___ Data records ___
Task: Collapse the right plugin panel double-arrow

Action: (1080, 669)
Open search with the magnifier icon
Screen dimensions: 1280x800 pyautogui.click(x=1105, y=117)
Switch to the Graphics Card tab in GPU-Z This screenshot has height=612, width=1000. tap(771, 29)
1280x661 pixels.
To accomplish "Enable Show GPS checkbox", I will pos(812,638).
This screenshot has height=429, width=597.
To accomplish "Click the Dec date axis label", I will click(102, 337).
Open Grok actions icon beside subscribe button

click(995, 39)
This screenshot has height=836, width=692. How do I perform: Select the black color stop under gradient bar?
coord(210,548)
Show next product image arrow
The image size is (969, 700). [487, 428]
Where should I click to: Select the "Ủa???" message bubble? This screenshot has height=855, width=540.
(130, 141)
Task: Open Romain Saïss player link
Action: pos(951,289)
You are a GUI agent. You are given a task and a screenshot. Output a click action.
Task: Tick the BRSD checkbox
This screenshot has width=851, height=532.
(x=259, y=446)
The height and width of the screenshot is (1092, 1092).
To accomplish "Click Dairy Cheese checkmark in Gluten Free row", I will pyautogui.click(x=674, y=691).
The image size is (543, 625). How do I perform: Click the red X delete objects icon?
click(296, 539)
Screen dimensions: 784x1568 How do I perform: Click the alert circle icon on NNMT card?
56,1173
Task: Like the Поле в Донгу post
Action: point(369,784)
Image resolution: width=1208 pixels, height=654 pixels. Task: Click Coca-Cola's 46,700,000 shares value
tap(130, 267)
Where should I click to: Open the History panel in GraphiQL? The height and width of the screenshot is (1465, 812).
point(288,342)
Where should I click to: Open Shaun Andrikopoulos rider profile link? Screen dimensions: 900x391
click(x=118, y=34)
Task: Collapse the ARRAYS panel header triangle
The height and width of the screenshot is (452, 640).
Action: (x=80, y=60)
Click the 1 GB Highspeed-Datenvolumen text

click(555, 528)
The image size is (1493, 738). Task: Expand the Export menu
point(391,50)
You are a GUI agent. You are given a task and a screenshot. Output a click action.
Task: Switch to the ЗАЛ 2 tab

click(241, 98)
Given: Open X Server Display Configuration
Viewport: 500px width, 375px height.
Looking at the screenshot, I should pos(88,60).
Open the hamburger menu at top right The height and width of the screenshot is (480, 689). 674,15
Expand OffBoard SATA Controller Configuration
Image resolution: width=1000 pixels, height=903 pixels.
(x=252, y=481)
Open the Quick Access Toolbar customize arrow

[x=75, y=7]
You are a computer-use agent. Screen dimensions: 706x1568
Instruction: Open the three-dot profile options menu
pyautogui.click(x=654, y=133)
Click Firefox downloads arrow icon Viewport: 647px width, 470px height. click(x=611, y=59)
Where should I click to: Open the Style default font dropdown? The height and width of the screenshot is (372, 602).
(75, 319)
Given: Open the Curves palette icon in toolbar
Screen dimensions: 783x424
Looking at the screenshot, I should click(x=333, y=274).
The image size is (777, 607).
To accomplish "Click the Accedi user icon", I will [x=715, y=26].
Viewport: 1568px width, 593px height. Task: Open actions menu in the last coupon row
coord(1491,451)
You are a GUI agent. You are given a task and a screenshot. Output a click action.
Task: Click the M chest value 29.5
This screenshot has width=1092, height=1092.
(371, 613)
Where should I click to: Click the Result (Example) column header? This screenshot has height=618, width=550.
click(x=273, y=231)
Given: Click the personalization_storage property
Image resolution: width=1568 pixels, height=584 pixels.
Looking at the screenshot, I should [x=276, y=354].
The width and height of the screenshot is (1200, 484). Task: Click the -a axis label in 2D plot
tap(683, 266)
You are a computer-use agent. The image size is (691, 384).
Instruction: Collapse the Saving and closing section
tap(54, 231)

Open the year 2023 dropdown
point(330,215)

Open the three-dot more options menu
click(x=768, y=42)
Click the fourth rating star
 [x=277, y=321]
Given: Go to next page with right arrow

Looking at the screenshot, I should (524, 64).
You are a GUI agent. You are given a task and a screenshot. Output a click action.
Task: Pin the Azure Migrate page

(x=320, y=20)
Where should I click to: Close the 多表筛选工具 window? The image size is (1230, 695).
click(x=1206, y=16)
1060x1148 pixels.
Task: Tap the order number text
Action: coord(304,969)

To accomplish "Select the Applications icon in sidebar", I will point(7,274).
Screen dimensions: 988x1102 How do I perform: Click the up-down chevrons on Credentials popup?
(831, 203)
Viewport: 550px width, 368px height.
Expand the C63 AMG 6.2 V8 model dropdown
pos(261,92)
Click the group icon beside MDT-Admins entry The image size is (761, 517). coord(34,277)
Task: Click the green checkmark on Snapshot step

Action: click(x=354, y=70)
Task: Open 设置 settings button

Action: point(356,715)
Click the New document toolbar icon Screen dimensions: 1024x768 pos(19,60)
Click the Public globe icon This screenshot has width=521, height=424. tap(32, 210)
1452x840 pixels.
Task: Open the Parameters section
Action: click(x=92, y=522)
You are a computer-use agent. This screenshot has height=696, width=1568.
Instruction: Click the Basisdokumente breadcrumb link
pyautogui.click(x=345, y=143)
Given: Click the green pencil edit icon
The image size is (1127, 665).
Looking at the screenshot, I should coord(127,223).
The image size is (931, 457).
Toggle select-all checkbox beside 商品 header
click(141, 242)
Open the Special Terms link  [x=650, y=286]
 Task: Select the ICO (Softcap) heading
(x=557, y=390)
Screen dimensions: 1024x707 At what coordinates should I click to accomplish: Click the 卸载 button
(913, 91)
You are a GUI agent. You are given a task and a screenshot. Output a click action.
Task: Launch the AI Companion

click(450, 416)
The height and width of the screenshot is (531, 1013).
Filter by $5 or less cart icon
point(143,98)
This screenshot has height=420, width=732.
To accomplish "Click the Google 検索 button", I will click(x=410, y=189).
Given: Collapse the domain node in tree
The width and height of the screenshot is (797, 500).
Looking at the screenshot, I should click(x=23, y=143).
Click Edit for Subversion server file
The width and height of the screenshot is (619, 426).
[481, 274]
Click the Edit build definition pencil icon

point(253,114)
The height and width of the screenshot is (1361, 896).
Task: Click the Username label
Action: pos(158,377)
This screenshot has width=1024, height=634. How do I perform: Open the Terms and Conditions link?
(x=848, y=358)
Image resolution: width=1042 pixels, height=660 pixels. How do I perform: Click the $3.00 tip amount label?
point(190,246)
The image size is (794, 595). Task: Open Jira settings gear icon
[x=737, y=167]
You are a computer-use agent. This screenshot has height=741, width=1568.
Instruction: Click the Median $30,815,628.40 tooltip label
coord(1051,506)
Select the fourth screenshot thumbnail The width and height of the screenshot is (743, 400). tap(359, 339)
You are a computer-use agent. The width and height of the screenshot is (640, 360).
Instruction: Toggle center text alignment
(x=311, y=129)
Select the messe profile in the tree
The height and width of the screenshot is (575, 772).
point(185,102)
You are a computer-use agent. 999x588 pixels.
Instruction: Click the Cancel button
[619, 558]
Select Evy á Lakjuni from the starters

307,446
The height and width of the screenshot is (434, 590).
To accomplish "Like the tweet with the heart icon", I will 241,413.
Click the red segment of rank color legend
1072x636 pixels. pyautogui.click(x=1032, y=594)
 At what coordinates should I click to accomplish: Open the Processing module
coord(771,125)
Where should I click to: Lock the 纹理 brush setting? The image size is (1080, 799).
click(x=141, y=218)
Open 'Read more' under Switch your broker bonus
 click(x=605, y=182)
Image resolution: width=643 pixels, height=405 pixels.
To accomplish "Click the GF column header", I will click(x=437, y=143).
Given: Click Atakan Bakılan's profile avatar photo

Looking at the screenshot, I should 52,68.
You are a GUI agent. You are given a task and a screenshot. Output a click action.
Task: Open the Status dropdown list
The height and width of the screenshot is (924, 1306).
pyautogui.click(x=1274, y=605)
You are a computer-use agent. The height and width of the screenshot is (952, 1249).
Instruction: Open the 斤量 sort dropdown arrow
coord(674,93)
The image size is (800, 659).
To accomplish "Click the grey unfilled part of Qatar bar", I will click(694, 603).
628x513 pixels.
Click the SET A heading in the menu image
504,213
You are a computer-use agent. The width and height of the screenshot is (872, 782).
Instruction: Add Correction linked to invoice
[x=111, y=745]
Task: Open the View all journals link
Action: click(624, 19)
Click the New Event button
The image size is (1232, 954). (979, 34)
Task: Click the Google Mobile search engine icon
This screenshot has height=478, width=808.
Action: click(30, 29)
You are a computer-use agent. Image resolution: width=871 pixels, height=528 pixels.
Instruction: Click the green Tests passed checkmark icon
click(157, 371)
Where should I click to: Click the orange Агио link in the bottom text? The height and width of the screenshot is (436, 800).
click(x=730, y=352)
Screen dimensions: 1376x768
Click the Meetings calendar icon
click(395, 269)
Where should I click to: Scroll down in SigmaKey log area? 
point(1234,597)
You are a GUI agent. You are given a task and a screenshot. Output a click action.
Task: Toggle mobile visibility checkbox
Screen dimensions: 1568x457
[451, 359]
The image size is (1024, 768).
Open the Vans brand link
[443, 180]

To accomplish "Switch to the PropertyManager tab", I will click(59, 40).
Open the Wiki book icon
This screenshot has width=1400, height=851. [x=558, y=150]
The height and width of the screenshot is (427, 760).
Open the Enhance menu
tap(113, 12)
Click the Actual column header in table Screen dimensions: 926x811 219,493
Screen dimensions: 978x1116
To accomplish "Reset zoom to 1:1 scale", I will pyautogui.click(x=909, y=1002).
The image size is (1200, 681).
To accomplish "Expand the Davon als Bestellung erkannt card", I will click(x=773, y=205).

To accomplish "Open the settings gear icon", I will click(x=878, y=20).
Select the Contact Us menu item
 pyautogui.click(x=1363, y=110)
___
What the exercise asks: Nothing but the lines from the top of the records down to the line with "Task: Collapse the ARRAYS" belongs in the answer; repeat them exactly.

Finished exercise:
Task: Collapse the right plugin panel double-arrow

Action: (1080, 669)
Open search with the magnifier icon
Screen dimensions: 1280x800 pyautogui.click(x=1105, y=117)
Switch to the Graphics Card tab in GPU-Z This screenshot has height=612, width=1000. tap(771, 29)
1280x661 pixels.
To accomplish "Enable Show GPS checkbox", I will pos(812,638).
This screenshot has height=429, width=597.
To accomplish "Click the Dec date axis label", I will click(102, 337).
Open Grok actions icon beside subscribe button

click(995, 39)
This screenshot has height=836, width=692. How do I perform: Select the black color stop under gradient bar?
coord(210,548)
Show next product image arrow
The image size is (969, 700). [487, 428]
Where should I click to: Select the "Ủa???" message bubble? This screenshot has height=855, width=540.
(130, 141)
Task: Open Romain Saïss player link
Action: pos(951,289)
You are a GUI agent. You are given a task and a screenshot. Output a click action.
Task: Tick the BRSD checkbox
This screenshot has width=851, height=532.
(x=259, y=446)
The height and width of the screenshot is (1092, 1092).
To accomplish "Click Dairy Cheese checkmark in Gluten Free row", I will pyautogui.click(x=674, y=691).
The image size is (543, 625). How do I perform: Click the red X delete objects icon?
click(296, 539)
Screen dimensions: 784x1568 How do I perform: Click the alert circle icon on NNMT card?
56,1173
Task: Like the Поле в Донгу post
Action: point(369,784)
Image resolution: width=1208 pixels, height=654 pixels. Task: Click Coca-Cola's 46,700,000 shares value
tap(130, 267)
Where should I click to: Open the History panel in GraphiQL? The height and width of the screenshot is (1465, 812).
point(288,342)
Where should I click to: Open Shaun Andrikopoulos rider profile link? Screen dimensions: 900x391
click(x=118, y=34)
Task: Collapse the ARRAYS panel header triangle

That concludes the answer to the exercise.